We argue that nuclear binding energy is verification savings in a quantum error-correcting vacuum. In the Mass-Energy-Information framework of Part I, particle mass equals fault-tolerant verification cost on a [[192,130,3]] CSS code. If mass is verification cost, binding energy is the reduction when two nucleons share stabilizer constraints — information deduplication.

The central result is a theorem: only proton-neutron bonds deduplicate. A p-n pair has combined CSS parity 1⊕0=1 (non-trivial boundary, deduplication occurs); p-p and n-n pairs have parity 0 (boundary dissolves, no deduplication). This follows from the CSS code structure, not from empirical observation, and provides a first-principles derivation of isospin selectivity.

The asymmetry coefficient is derived without nuclear data input: γ = (n−k) × m_e c²/(2 ln 2) = 22.85 MeV, where n−k = 62 is the syndrome dimension of the [[192,130,3]] code. This falls within the empirical range 22.5–23.6 MeV established by global nuclear mass fits, achieving precision without parameter fitting.

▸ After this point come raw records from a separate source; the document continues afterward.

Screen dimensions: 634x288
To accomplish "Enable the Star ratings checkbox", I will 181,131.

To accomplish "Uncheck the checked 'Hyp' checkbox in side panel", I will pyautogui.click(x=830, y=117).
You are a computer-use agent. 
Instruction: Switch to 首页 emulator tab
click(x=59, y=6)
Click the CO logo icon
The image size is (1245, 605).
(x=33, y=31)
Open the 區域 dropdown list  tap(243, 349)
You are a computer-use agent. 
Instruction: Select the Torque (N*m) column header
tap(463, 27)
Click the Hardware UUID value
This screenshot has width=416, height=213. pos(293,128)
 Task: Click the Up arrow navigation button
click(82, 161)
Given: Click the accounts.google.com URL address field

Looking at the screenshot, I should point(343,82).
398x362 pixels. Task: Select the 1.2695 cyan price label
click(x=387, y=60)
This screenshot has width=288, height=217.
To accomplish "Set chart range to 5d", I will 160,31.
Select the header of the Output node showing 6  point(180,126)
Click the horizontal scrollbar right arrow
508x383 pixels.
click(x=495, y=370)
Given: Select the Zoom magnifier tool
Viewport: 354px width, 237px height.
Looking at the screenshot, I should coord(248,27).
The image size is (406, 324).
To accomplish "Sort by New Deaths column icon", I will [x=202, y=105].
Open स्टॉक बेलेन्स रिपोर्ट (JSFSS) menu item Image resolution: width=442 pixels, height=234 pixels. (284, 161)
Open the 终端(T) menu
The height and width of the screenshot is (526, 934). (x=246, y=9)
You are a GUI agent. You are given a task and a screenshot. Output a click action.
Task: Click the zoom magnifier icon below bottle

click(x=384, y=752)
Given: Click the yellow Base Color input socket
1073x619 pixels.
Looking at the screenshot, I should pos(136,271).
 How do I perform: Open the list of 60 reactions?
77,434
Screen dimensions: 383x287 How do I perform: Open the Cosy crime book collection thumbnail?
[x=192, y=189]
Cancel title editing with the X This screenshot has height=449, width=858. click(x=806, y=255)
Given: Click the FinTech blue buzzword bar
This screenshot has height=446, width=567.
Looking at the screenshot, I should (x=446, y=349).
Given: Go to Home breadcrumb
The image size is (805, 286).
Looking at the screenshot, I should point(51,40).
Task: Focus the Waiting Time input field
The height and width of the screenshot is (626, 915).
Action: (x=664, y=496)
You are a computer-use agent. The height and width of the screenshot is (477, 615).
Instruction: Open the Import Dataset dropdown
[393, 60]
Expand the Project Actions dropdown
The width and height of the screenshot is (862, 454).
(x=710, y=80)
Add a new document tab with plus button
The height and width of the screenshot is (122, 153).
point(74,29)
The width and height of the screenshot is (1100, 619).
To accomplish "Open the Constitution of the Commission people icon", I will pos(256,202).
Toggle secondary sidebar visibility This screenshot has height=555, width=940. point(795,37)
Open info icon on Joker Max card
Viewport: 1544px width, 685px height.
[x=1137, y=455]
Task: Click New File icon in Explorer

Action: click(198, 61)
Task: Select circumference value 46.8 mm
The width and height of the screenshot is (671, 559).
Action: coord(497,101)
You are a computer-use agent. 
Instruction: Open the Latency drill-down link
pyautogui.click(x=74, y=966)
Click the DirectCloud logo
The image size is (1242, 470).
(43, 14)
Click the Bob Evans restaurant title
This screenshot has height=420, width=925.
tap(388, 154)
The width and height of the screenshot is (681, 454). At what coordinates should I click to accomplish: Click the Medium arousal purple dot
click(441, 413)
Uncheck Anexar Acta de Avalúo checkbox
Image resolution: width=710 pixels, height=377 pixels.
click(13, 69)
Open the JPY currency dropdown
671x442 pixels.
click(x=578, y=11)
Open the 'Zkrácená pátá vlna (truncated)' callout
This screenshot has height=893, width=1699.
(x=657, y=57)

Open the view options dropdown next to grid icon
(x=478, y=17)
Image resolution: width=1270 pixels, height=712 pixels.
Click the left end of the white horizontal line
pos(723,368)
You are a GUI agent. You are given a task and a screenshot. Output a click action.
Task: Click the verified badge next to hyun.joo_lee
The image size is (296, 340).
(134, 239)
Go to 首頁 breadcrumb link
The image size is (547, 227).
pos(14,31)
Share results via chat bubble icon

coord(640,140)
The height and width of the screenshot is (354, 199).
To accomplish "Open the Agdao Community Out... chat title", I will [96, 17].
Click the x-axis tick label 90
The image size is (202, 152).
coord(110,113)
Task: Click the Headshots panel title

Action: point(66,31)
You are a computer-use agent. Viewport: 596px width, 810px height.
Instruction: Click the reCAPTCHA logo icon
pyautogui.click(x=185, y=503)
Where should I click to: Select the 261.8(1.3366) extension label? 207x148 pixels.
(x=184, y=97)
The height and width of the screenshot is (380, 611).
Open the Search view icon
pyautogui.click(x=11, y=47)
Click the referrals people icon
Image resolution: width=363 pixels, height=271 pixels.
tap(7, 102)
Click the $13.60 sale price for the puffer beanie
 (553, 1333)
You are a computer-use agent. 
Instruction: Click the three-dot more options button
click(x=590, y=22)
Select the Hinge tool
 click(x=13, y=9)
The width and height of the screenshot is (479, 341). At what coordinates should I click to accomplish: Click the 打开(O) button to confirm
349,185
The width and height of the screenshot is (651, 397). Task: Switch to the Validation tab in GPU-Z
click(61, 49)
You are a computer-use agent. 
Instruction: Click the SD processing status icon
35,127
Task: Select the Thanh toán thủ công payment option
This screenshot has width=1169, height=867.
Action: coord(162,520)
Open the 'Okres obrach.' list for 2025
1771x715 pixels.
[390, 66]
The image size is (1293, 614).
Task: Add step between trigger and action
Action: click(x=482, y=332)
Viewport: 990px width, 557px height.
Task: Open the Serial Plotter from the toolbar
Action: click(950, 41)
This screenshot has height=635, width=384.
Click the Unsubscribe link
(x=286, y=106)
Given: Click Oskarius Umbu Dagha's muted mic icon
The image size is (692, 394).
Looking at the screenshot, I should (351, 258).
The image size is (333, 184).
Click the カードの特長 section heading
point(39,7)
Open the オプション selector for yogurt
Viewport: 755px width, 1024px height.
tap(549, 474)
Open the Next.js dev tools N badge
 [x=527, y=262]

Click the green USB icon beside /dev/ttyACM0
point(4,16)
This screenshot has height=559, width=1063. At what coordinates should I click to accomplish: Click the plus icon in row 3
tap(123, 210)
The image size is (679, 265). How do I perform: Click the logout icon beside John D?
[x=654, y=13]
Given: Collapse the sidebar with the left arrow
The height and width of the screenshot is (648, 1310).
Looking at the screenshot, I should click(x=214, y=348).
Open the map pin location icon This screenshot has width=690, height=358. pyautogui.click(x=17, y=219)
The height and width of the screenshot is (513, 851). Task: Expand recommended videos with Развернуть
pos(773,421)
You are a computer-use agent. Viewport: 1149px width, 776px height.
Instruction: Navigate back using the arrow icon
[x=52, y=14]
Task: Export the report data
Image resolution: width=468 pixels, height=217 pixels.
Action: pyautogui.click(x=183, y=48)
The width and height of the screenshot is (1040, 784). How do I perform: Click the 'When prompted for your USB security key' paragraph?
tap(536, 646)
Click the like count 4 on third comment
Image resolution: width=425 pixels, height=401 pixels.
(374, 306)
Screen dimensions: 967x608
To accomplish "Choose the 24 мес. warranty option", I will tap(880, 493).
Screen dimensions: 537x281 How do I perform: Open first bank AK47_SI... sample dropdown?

Maximising verification savings via Max-Cut on the FCC cluster graph yields a closed-form stability line Z_opt(A) = 2γA/(a_c A^{2/3} + 4γ) identical in algebraic structure to the Weizsäcker stability formula, matching 18 of 21 test nuclei from ²H to ²³⁸U. The three discrepancies reflect the 1.5% gap between the derived γ and the textbook fit a_a = 23.2 MeV.